When you choose to form an LLC, there are several tasks you need to complete. However, one of the first should be creating an Operating Agreement.
Operating Agreements are not required in Arizona, but it’s the one document you can have to clarify business management. It’s an agreed upon legal document that outlines your LLCs terms according to the members.
This document not only helps establish rules and regulations for your LLC, but it also protects your business and prevents future misunderstandings.
Here are some more details on Operating Agreements and how to properly create one for your LLC.
An Operating Agreement details your LLCs daily operations, as well as the duties of members and what to do in certain situations. For instance, if a member leaves the business, an Operating Agreement will outline how they could do that and what would happen to their shares.
This legal document is vital to LLCs because it’s what everyone turns to if financial or management issues arise. Although Operating Agreements are not required for Arizona LLCs, and one can be made at any time, it’s best to create one in the beginning to help guide all important business decisions, regulations, and provisions.
There are many reasons you want to have an Operating Agreement from the very beginning of your LLC formation.
Protect business’s limited liability status – If your LLC runs into legal issues, this legally binding document can help protect your business.
Clarify Verbal Agreements – An Operating Agreement is an agreed upon document by all members. Anything that is considered a verbal agreement can be written down and referred back to if needed.
Protect Agreement in eyes of the state – If you choose to not have an Operating Agreement for your LLC, your business is governed by the rules of the state.
There are several topics you can include in an Operating Agreement. However, most Operating Agreements contain specific sections that include the following:
You want your Operating Agreement to contain all general information about the business. This includes the name of your LLC, the Articles of Organization that specifically lays out how your business plans to run, the physical address of the LLC, and the name and address of your registered agent.
With an LLC business structure, shares are not determined by ownership. Members are allowed to have any vested interest in the company. The management of the LLC is clearly defined in an Operating Agreement and states the responsibilities and finances in detail.
LLCs can have as few or many members as necessary. Therefore, there needed to be common ground on how and when new members can be admitted. There also needs to be regulations on how to remove members if necessary, and what the process is if a member chooses to leave.
When meetings will be held, how they will be held, and where they will be held needs to be clearly defined.
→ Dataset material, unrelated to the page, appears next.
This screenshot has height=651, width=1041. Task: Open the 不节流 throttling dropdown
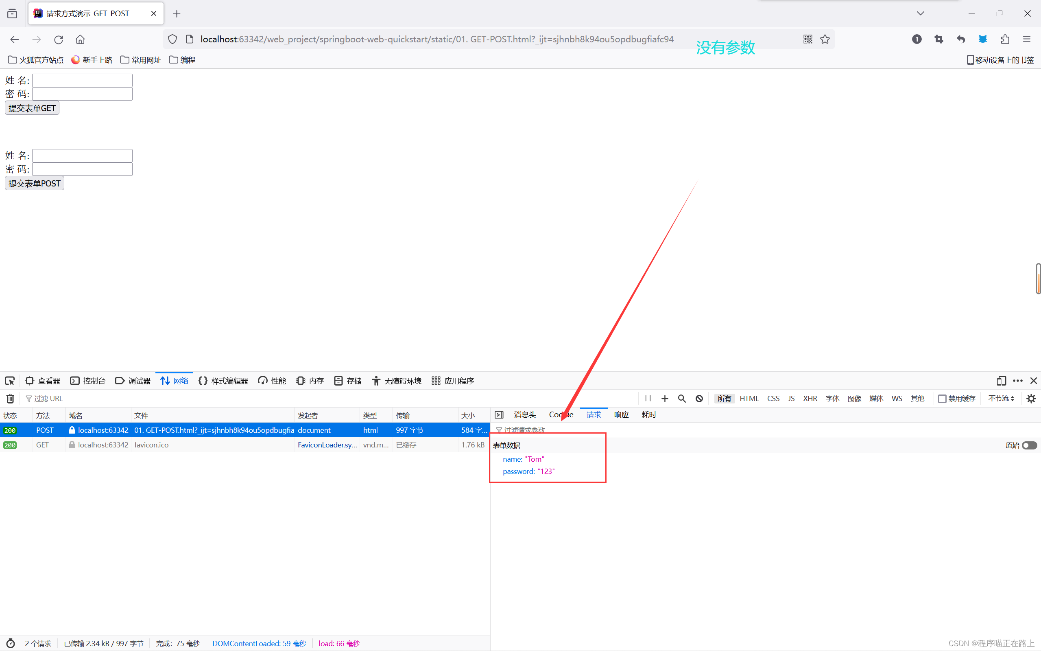tap(1001, 398)
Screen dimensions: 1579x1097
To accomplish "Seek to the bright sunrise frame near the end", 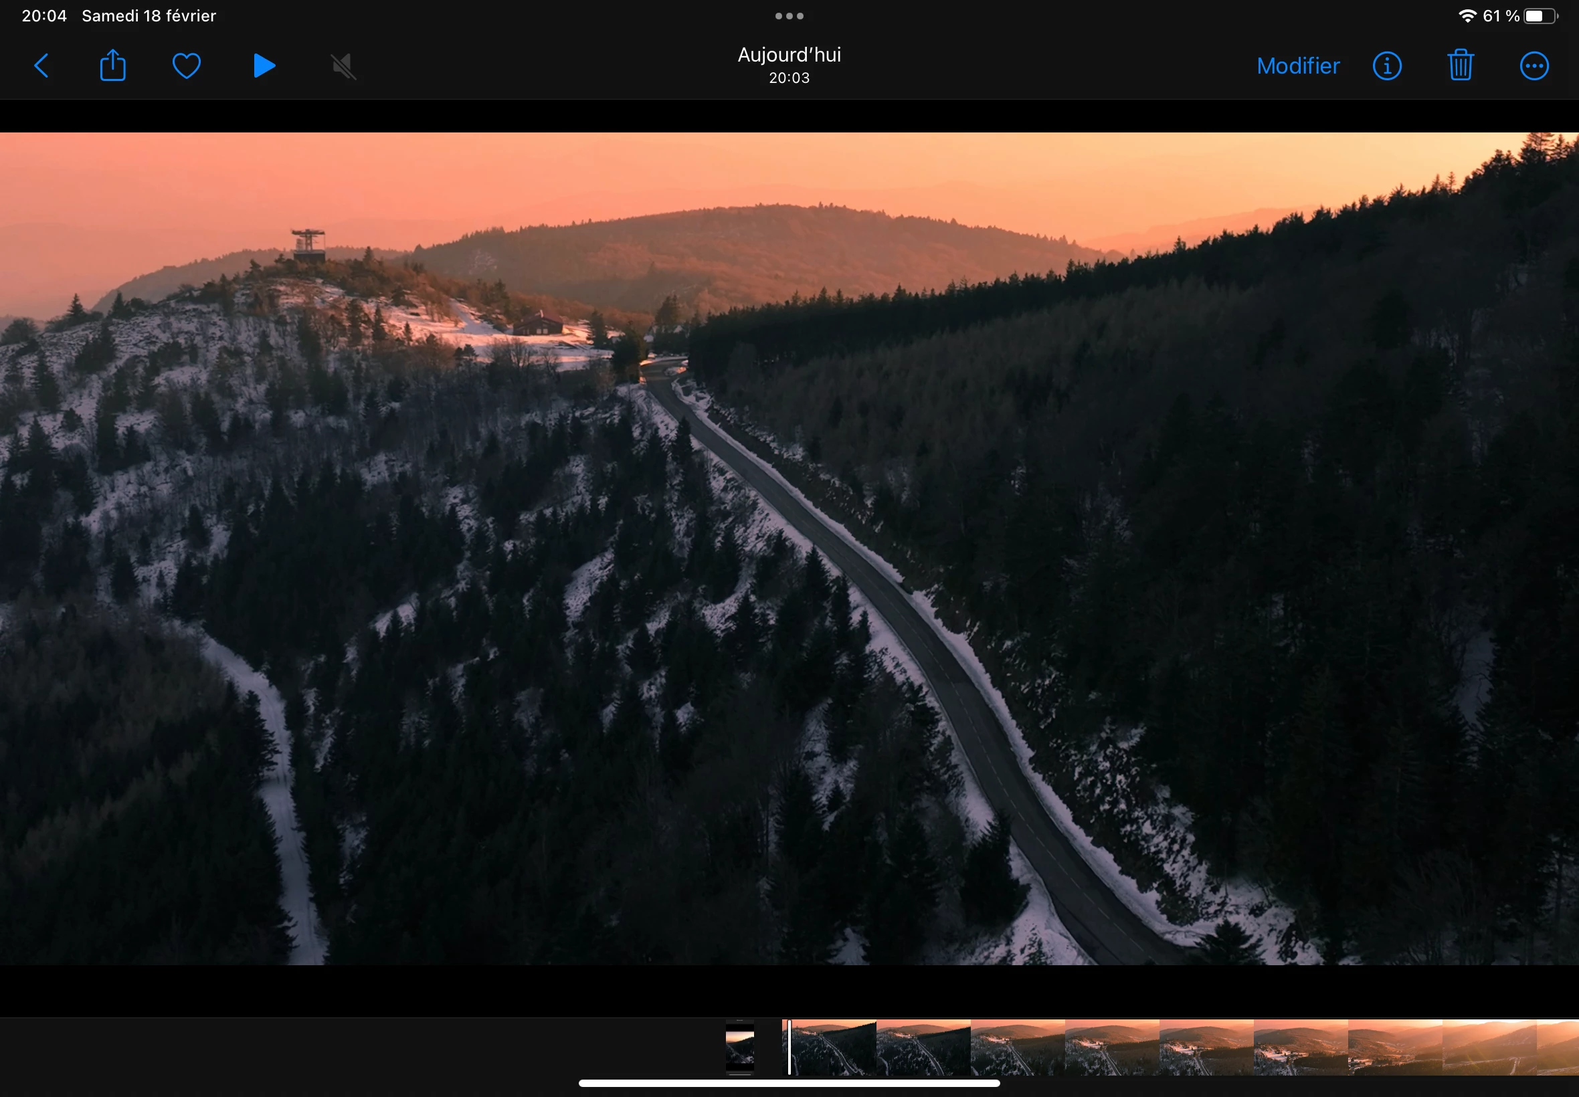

It should also be stated who is required at the meetings and how the voting will be held to make decisions.
In an LLC structure, responsibilities are given to all members. Whether it’s operational responsibilities or daily responsibilities, it needs to clearly indicate who has which duties, along with their title and address.
Which members contribute and how much? A specific breakdown should be included of the ownership percentage of each member.
Outline how taxes are allocated and distributed. How should each member report their profit shares on their taxes?
Members of an LLC are not paid out equally, nor is there a rule stating how they are paid out. To help resolve conflict, state how much each member is paid out and how (i.e. cash or services).
All members should be in agreement regarding the transfer of ownership. The Operating Agreement should define what happens if a member leaves the company or passes away.
What happens if the LLC fails? Whether it’s voluntary or involuntary, there needs to be regulations on how to handle dissolution from each member.
After reading the information to include in an Operating Agreement, creating one may seem like a daunting task. And while the process can become tedious, it’s best to work with a business lawyer to help create one that is tailored to your specific business.
Begin creating your LLC Operating Agreement by collecting all necessary information, such as the names, addresses, and titles of each member. From there, you will determine more specific information about the members and their ownership. For example, what percentage is owned by each member.
Protecting your business is one advantage of an Operating Agreement. Therefore, it’s important to designate specific rights and responsibilities to each member. This includes their voting rights, responsibilities, pay, and profit sharing.
Once these steps are complete, it’s time to think ahead. What happens if members leave? What are your dissolution terms?
When working with a business lawyer, this process is typically smooth and simple. You, along with the other members, will meet with the attorney to discuss this legally binding document. The lawyer will then help you customize an Operating Agreement to a document that best fits your needs.